Como não era nada disso que ele imaginava escutar de mim, sua reação foi brutal. Me respondeu à queima-roupa que então tinha chegado a hora de nos separarmos. Disse que era uma pena que eu pensasse assim, pois ele tinha certeza de que nossos filhos seriam tão lindos quanto os filhos que ele sempre sonhara ter. “O quê?”, pensei comigo mesma, então ele não era apaixonado por mim, mas sim pelos meus genes?”.
Meses se passaram até que eu voltei a ter notícias dele: ele tinha engravidado uma nova garota. Mas dessa vez, quando a família dele soube, ele recebeu um ultimato e foi convencido a se casar. Apesar de ter sido um casamento sem amor, eu soube que ele foi um bom pai para as meninas e, na medida do possível, fiel a sua esposa. Para ela, no entanto, que nunca tinha sido apaixonada por ele, aquele era um casamento de interesse. Pouco tempo após o nascimento da sua segunda filha, o casamento tinha esfriado completamente. Soube que, eventualmente, ela tinha casos, talvez como uma forma de vingança pelo desinteresse dele.

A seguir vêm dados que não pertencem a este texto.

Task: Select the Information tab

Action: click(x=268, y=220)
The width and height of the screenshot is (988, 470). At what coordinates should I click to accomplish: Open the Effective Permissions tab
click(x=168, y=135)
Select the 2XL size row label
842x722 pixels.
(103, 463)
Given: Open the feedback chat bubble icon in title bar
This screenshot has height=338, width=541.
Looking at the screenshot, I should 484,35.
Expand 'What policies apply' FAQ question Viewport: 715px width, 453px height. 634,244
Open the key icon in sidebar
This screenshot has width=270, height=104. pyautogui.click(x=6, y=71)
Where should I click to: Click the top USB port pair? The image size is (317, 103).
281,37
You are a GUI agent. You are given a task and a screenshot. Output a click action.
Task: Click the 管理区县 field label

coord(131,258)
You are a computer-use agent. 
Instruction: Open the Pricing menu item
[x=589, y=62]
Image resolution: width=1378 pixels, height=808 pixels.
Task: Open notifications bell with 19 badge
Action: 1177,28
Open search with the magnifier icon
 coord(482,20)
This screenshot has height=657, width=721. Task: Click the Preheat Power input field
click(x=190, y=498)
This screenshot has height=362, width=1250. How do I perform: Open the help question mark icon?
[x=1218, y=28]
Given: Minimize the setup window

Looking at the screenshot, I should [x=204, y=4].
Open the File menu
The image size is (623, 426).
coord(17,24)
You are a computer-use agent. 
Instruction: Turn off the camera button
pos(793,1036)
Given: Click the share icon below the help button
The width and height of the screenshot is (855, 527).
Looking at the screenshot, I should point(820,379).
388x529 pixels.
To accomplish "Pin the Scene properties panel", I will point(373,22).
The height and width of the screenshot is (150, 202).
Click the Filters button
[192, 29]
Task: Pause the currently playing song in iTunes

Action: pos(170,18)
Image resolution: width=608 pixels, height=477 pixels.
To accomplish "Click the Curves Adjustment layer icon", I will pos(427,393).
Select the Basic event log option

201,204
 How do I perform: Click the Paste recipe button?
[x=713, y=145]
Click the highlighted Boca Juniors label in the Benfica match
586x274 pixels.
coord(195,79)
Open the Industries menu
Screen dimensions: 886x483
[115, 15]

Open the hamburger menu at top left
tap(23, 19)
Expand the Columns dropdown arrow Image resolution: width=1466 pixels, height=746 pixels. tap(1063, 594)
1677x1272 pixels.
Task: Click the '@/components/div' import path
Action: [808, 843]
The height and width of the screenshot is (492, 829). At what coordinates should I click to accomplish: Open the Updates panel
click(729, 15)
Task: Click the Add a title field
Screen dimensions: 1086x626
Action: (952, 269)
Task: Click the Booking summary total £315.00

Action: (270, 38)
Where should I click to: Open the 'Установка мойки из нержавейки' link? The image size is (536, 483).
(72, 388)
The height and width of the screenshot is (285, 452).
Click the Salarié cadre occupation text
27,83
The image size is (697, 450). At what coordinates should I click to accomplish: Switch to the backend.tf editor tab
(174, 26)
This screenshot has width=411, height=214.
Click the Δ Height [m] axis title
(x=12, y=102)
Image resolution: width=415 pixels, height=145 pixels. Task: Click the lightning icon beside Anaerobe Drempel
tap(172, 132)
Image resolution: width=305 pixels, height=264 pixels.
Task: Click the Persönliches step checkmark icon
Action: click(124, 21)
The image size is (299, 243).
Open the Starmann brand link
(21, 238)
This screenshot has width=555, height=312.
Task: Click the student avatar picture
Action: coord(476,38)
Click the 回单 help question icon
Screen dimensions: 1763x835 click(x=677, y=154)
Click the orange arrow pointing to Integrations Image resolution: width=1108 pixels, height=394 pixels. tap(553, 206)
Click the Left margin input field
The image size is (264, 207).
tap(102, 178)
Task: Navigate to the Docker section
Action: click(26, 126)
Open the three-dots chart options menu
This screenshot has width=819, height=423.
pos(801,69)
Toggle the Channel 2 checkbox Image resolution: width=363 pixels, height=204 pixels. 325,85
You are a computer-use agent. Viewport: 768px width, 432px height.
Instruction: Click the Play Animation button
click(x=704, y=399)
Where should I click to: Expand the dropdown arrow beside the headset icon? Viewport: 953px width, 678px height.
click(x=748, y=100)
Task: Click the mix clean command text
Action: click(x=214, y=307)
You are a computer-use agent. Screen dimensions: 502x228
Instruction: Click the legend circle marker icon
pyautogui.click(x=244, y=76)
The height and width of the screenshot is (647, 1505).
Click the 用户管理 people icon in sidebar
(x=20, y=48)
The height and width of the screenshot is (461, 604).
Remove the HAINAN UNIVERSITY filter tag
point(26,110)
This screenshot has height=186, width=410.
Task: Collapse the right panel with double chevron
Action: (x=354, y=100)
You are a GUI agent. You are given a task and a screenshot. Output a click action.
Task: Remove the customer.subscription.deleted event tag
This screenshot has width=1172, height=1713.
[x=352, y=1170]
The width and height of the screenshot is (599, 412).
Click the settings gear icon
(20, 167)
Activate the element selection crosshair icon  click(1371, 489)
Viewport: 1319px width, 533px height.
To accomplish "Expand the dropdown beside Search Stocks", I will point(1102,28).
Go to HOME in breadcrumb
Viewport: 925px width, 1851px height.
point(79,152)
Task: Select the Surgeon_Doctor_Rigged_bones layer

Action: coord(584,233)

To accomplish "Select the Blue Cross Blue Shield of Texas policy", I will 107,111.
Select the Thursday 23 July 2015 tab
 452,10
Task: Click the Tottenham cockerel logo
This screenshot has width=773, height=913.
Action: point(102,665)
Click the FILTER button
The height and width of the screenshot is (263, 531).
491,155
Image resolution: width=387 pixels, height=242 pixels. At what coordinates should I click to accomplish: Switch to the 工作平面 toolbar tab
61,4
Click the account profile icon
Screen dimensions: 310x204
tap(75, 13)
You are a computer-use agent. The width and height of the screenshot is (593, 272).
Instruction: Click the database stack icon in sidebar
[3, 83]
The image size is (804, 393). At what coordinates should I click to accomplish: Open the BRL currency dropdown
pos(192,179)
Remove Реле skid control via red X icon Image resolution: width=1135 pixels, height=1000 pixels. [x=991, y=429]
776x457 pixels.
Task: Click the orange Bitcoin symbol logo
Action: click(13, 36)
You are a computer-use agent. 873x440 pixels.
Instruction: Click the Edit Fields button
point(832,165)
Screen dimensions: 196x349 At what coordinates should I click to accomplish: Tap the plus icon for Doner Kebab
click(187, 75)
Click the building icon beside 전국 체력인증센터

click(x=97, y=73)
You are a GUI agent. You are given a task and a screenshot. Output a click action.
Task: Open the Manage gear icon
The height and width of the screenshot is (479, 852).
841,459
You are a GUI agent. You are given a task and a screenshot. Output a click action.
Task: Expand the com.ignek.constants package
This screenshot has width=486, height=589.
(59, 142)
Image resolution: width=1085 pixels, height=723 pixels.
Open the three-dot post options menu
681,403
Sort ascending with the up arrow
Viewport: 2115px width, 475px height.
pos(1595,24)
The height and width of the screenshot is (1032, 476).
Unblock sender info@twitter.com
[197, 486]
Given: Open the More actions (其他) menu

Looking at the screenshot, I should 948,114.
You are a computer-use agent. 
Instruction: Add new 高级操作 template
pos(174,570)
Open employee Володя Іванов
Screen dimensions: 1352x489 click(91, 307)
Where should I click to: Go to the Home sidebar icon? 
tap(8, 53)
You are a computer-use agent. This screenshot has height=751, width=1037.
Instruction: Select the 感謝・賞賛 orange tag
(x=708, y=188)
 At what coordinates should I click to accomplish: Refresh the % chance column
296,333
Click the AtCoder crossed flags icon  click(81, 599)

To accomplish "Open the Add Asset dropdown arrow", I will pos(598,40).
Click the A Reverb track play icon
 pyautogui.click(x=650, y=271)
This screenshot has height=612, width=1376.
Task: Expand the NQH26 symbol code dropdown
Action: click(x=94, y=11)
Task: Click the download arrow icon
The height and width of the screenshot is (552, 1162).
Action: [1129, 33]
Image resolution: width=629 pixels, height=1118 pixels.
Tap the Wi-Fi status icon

Em 1984, quando o autódromo de Tarumã reabriu, ele, que agora estava com mais de 40 anos de idade, voltou a correr. Todo fim de semana ele participava das ‘12h de Tarumã’, que davam largada à meia-noite de sábado e tinham a bandeirada final ao meio-dia de domingo. Segundo amigos em comum, ele corria sem temer pela própria vida. Era famoso pela velocidade com que entrava na curva da Tala-Larga, um cotovelo em descida, que mandava muito piloto para o além. Isso lhe valeu o codinome ‘Ninja’.
Outro dia, quando o encontrei no shopping pela primeira vez depois de todos estes anos, eu levei um susto. Ele parecia uma casca vazia, sua vitalidade tinha se perdido nas curvas do Tarumã. Instintivamente, eu fiz que não o tinha visto e convidei minha filha mais velha para irmos tomar sorvete. Decidi que tomaria o sorvete de chocolate belga, o seu preferido, em honra aos nossos bons tempos.